Campaigners demand Hillsborough-style inquiry on Battle of Orgreave
Campaigners will today hand over a detailed dossier to Home Secretary Theresa May urging her to set up a full public inquiry or a Hillsborough-style ‘independent panel’ into the events of the infamous 1984 Battle of Orgreave.
Members of the Orgreave Truth and Justice Campaign (OTJC) will present a legal submission with testimonial from miners and their families involved in the clashes between striking pit workers and South Yorkshire Police.
In June the Independent Police Complaints Commission (IPCC) said it would “not be in the public interest” for it to launch a full investigation into claims police used excessive force against miners, had their statements manipulated and gave false evidence in court to justify spurious criminal charges.
The campaign group has since been working on a legal submission and says it had a “very positive” meeting with Mrs May in July where she said she would consider any application for an inquiry.
Treasurer Chris Peace and Mike McColgan, legal adviser to the campaign, a junior solicitor at the time of the miners’ original trial, will travel to London from Sheffield today and hand the 86-page document to a senior civil servant.
They hope the Home Secretary will agree to launch an independent panel similar to that which looked into the 1989 Hillsborough disaster or the public inquiry like that set up this year into undercover policing and led by Lord Justice Pitchford.
OTJC secretary Barbara Jackson told The Yorkshire Post that she hoped Mrs May would look at their submission “fairly and objectively”.
In the Battle of Orgreave 95 miners were arrested at the Orgreave coking plant, near Rotherham, on June 18, 1984, after clashes with police which left 50 people injured.
When the cases came to court, all were abandoned after it became clear that evidence provided by police was unreliable. South Yorkshire Police paid £425,000 in compensation to 39 pickets in out-of-court settlements.

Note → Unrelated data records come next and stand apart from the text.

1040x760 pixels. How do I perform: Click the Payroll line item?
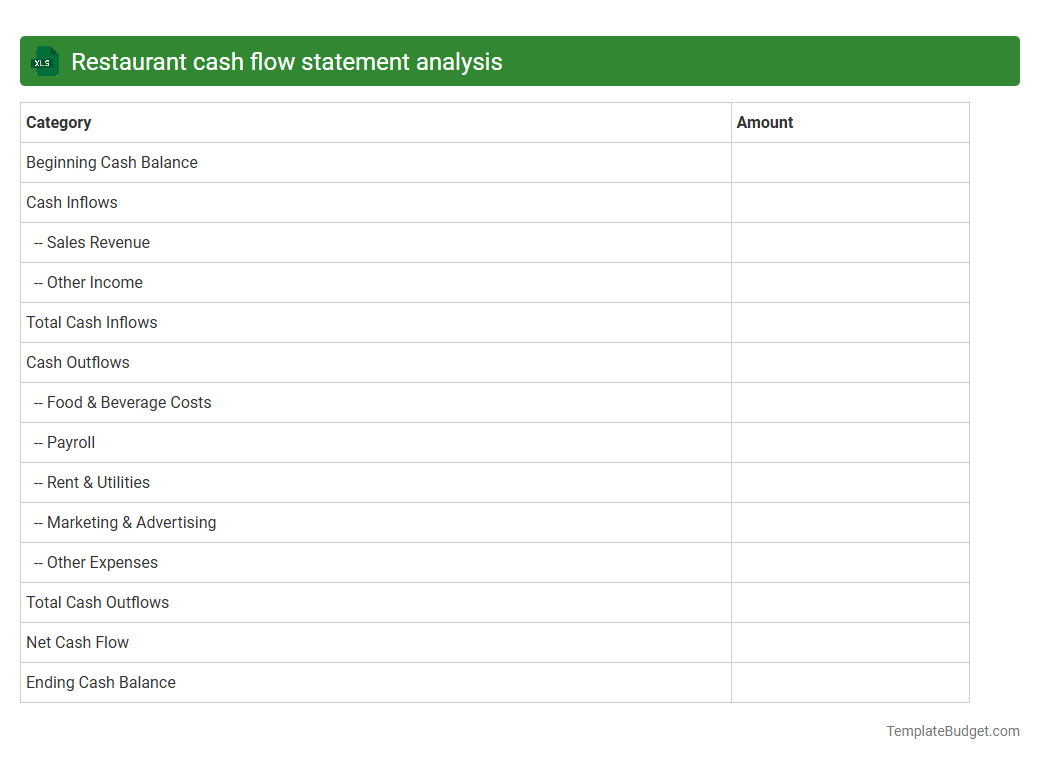[70, 442]
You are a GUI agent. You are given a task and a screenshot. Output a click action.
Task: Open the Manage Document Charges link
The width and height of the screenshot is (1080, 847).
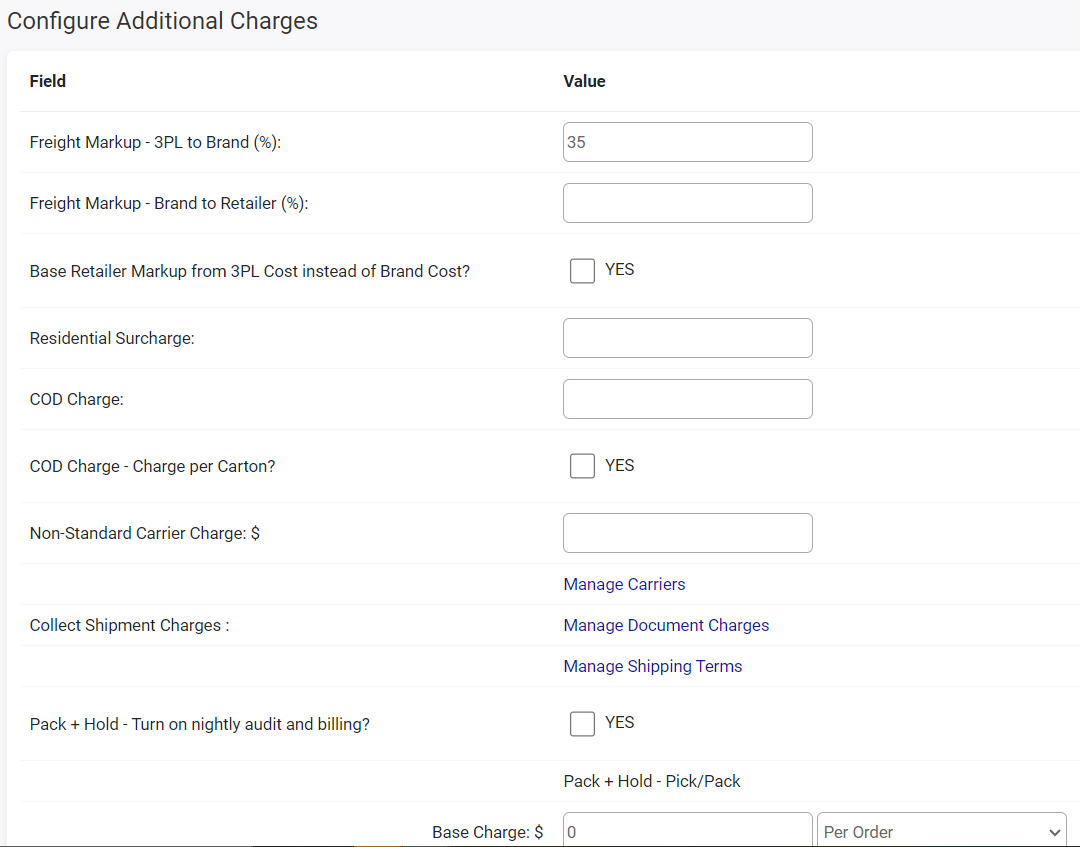point(666,625)
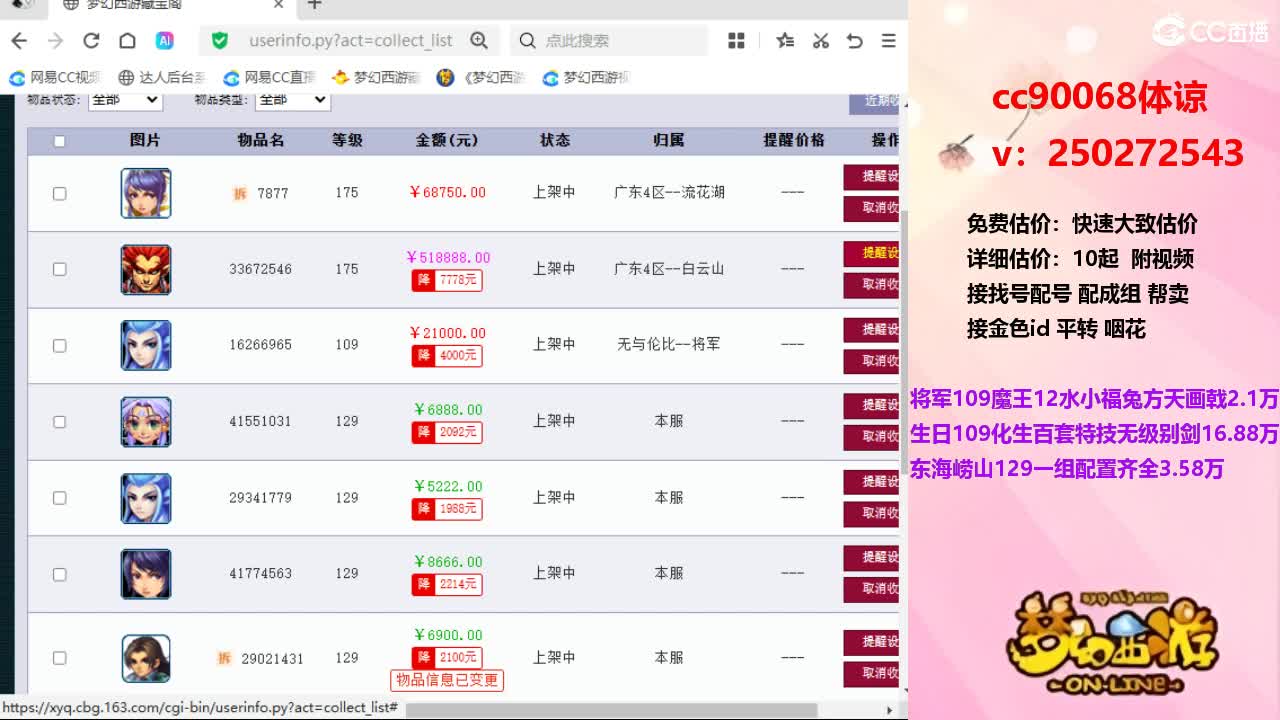
Task: Click the zoom magnifier icon in address bar
Action: tap(479, 40)
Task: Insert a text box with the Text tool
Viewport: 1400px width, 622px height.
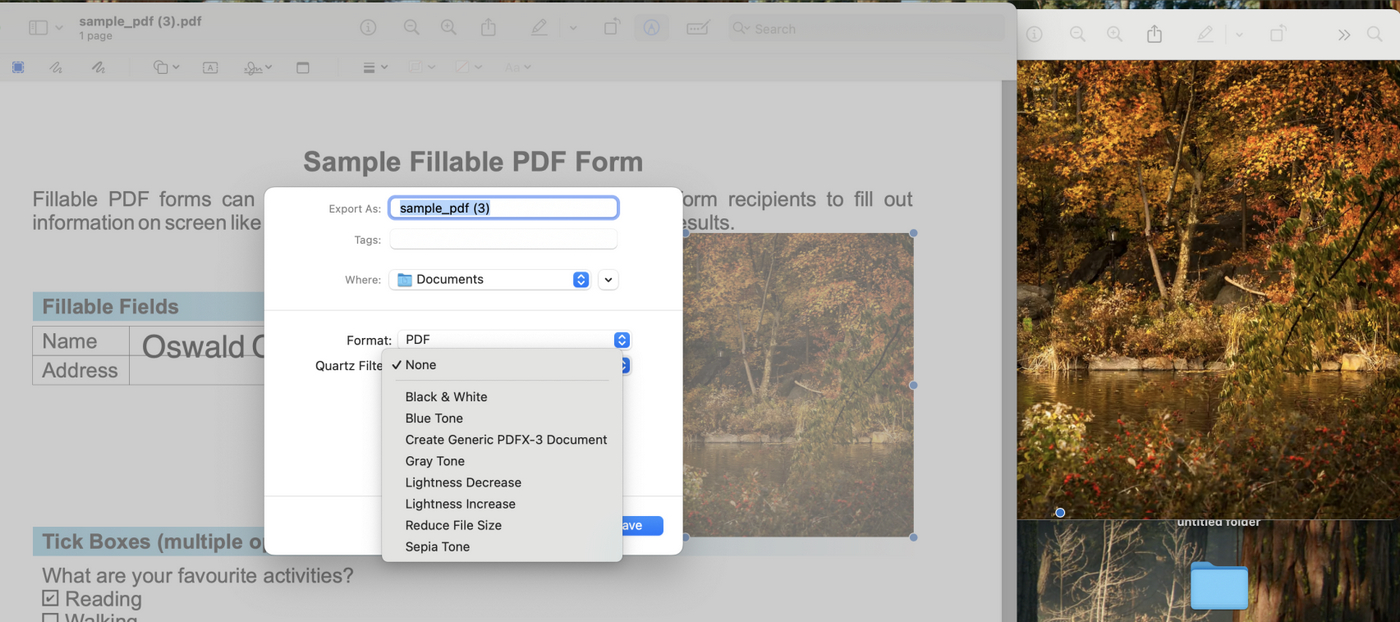Action: (210, 67)
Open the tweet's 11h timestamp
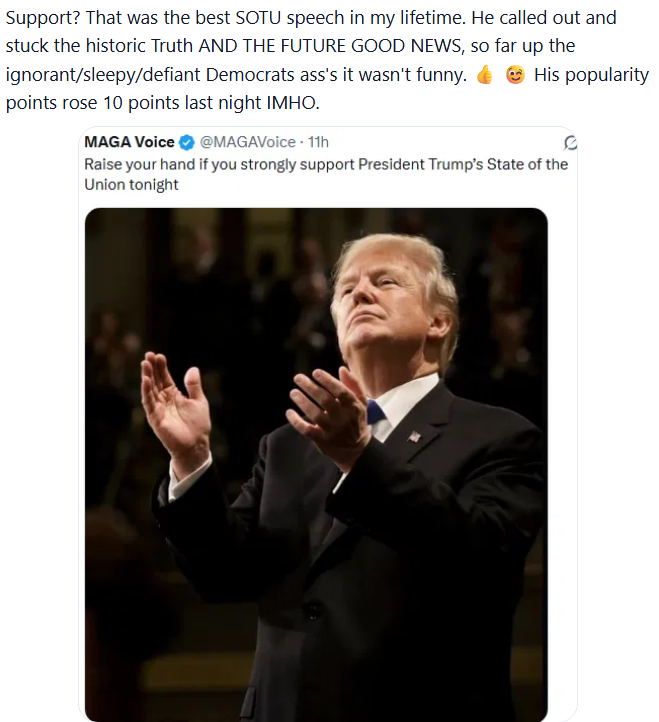This screenshot has width=659, height=722. click(x=319, y=142)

South Yorkshire Police referred itself to the IPCC in 2012 after a BBC documentary claimed officers may have colluded in writing court statements which saw miners wrongly charged.

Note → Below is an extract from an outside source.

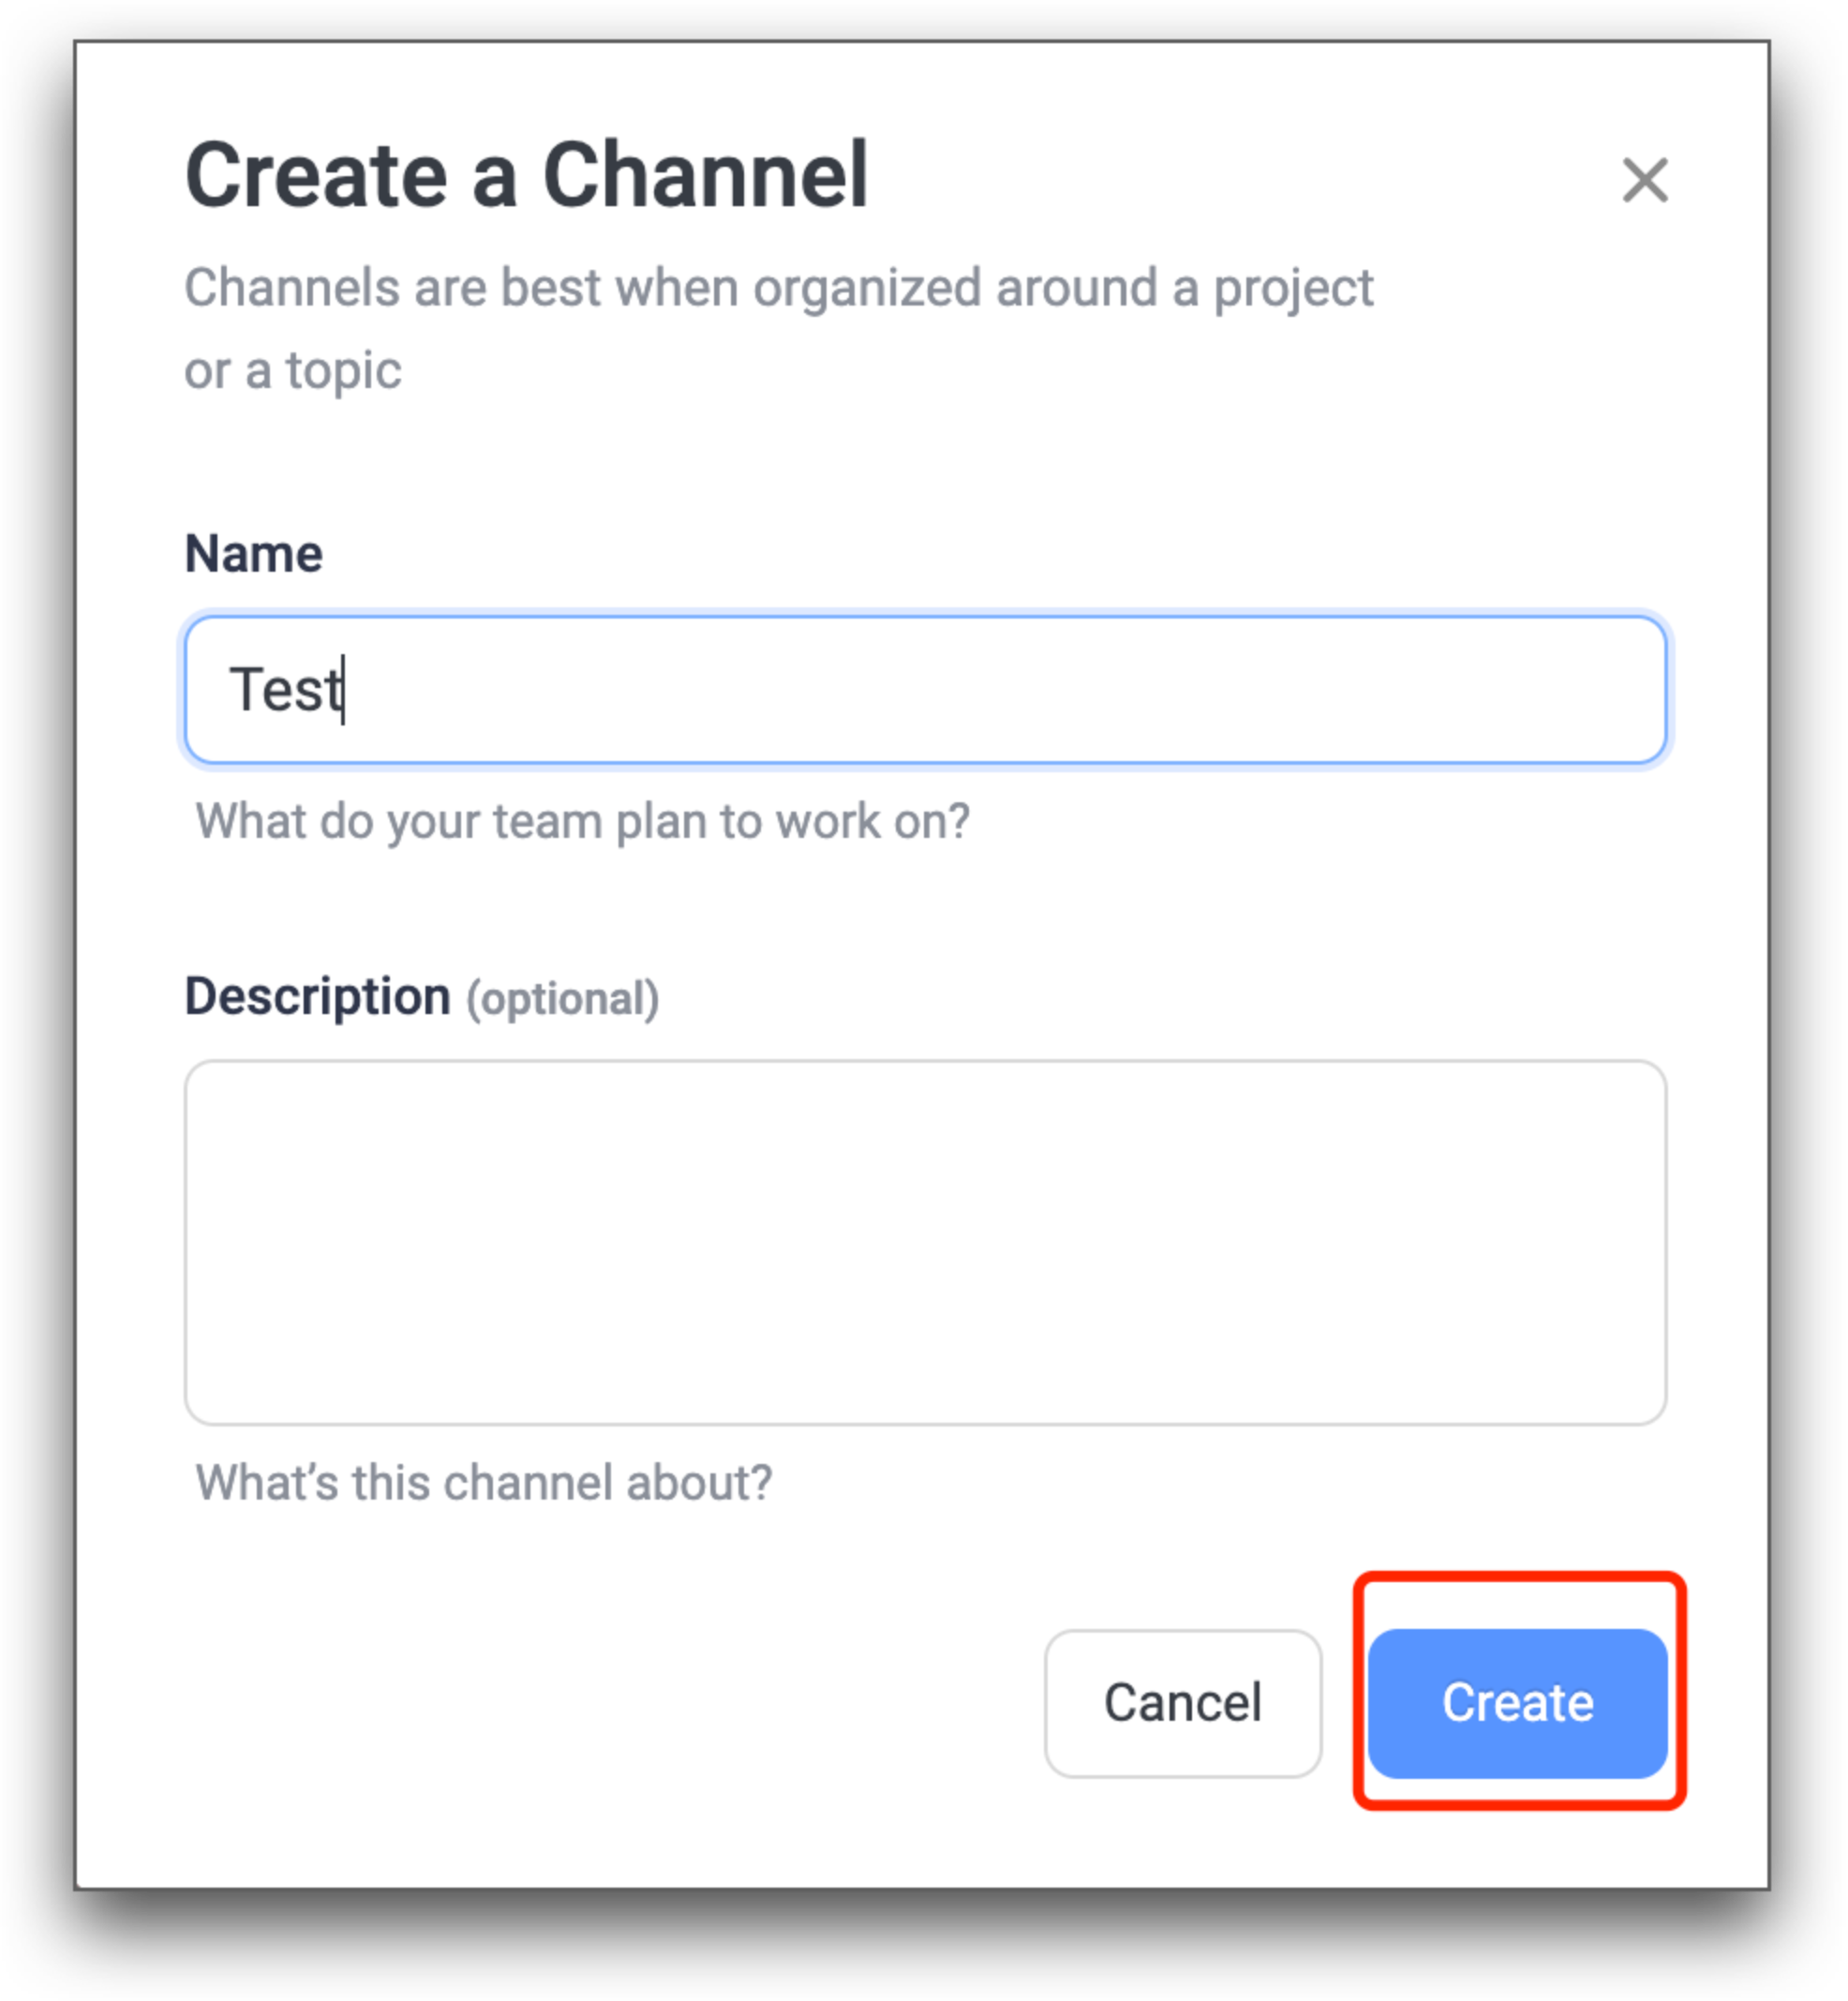This screenshot has height=2001, width=1848.
Task: Click inside the Description text area
Action: click(925, 1242)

Ms Jackson said: “The legal arguments are that when the trial collapsed after millions of pounds had been spent on bringing the miners to trial, there was no investigation into why the trial collapsed, it was swept under the carpet.
“No police body or public body has seriously investigated why they were even brought to trial.
“Police officers were giving evidence that didn’t match up with the police’s own video. Their statements were inconsistent with one another.
“Police officers were saying they were arresting X and Y and they weren’t the arresting officer and in some cases weren’t even on site at the time.”
Four barristers have been working on the submission without payment, including Michael Mansfield QC and Gareth Peirce, both of whom represented accused miners at the original trial.
This summer, the IPCC said it would “not be in the public interest” for it to launch a full investigation into Orgreave like the probe it is currently carrying out into the Hillsborough disaster.
The watchdog’s review into the Battle of Orgreave found evidence that senior officers became aware of perjury by their colleagues but did not want it to be revealed, something it said raised “doubts about the ethical standards of officers in the highest ranks at South Yorkshire Police at that time.”
But it said the “passage of time” meant allegations of assault of misconduct by police could not now be pursued, and that some were subject to complaints and civil proceedings at the time.
A Home Office spokesman said: “Serious concerns were raised about incidents that took place in 1984 at the Orgreave coking plant and it was right that the Independent Police Complaints Commission reviewed these matters.
“The Home Secretary will carefully consider any further legal submissions.”